The set leans heavily on last month’s new LP, A Creature I Don’t Know, with simmering opener ‘I Was Just a Card’ segueing surprisingly neatly into the experimental jazz-folk of ‘The Muse’, shuffling guitars and Americana-tinged vocals present and correct. The cathedral’s acoustics lend themselves particularly well to the chiming guitars of ‘Salinas’, whilst the dimly-lit gothic surroundings see set highlight ‘The Beast’ take on a life of its own, brilliantly underscored by menacing drums.
This is an intimate show for an artist who’s already attracted an avalanche of critical acclaim – including Mercury nominations and even a Brit award that had millions of Sun-reading X Factor fans scratching their heads and wondering “who?” – and Marling’s endearingly earnest persona, complete with giggling fits, lame jokes and an impossibly polite explanation of why she “doesn’t do encores”, certainly do nothing to detract from that feel.
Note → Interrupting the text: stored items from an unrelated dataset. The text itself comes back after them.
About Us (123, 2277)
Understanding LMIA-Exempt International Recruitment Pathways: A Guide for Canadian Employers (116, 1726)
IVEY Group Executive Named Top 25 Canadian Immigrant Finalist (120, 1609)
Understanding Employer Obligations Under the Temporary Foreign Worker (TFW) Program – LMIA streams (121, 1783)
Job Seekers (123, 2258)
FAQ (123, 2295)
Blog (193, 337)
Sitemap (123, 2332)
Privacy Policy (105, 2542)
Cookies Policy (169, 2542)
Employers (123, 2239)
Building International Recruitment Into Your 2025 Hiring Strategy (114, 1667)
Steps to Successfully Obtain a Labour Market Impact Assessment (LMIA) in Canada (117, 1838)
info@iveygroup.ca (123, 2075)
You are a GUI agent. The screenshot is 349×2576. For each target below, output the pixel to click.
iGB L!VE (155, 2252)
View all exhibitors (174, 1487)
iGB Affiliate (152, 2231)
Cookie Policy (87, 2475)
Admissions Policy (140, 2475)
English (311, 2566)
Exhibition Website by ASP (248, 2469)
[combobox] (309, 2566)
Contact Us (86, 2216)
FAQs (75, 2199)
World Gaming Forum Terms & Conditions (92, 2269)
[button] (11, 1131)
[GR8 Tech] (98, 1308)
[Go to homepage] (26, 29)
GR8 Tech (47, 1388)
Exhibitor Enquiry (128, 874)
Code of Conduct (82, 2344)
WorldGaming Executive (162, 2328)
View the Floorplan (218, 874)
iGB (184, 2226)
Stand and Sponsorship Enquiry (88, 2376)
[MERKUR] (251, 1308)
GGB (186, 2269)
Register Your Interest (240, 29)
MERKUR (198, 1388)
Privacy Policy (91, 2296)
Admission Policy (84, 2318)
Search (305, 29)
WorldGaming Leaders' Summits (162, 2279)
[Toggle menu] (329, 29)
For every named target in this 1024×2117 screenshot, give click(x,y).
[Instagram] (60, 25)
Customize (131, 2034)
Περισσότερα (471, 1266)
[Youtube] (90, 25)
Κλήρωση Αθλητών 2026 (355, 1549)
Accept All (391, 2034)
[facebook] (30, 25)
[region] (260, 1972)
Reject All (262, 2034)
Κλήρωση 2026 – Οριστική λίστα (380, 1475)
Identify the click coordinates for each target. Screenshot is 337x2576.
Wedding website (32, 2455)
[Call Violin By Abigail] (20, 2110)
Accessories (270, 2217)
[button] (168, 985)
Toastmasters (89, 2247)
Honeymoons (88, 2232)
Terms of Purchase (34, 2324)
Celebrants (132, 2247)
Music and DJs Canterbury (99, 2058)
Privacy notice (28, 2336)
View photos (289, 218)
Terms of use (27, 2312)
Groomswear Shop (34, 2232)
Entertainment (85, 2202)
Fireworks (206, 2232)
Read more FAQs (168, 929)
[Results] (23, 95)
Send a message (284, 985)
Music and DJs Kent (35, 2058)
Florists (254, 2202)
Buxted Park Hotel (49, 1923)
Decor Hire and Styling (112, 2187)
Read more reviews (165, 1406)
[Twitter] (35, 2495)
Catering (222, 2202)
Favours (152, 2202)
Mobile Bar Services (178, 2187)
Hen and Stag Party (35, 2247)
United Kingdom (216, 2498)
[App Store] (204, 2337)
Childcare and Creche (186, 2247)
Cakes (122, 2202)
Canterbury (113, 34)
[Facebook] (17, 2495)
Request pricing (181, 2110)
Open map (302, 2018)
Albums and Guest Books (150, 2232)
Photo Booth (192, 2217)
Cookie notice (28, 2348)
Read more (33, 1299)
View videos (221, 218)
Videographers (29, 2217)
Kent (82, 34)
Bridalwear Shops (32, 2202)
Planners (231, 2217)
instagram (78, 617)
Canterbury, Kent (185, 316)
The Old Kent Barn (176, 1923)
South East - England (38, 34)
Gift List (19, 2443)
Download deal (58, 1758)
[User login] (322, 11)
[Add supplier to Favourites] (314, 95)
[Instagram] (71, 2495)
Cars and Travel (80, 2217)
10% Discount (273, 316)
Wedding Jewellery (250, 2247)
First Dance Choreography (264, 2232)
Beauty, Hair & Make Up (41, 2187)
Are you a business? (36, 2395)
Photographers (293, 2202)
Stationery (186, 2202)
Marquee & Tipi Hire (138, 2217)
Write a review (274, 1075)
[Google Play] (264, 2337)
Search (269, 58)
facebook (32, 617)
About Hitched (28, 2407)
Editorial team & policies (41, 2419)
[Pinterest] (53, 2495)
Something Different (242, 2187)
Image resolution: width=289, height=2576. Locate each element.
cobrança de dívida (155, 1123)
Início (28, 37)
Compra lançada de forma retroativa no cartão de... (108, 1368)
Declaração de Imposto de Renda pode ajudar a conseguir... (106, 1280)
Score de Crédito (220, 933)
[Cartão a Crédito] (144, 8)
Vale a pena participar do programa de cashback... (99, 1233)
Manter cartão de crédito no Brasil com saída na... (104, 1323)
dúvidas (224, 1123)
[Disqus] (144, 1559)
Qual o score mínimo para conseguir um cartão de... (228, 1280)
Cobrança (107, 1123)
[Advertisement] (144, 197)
Perhaps the evening’s only disappointment is the lack of material from her finest record to date – only two tracks from last year’s marvellous I Speak Because I Can are aired – but it only serves to highlight Marling’s eagerness to try out brand-new material, with a couple of fresh tracks making the cut instead. With a work rate this diligent and songwriting talent that’s almost disconcertingly precocious, early critical suggestions that she is our generation’s Joni Mitchell are sounding less outlandish by the day.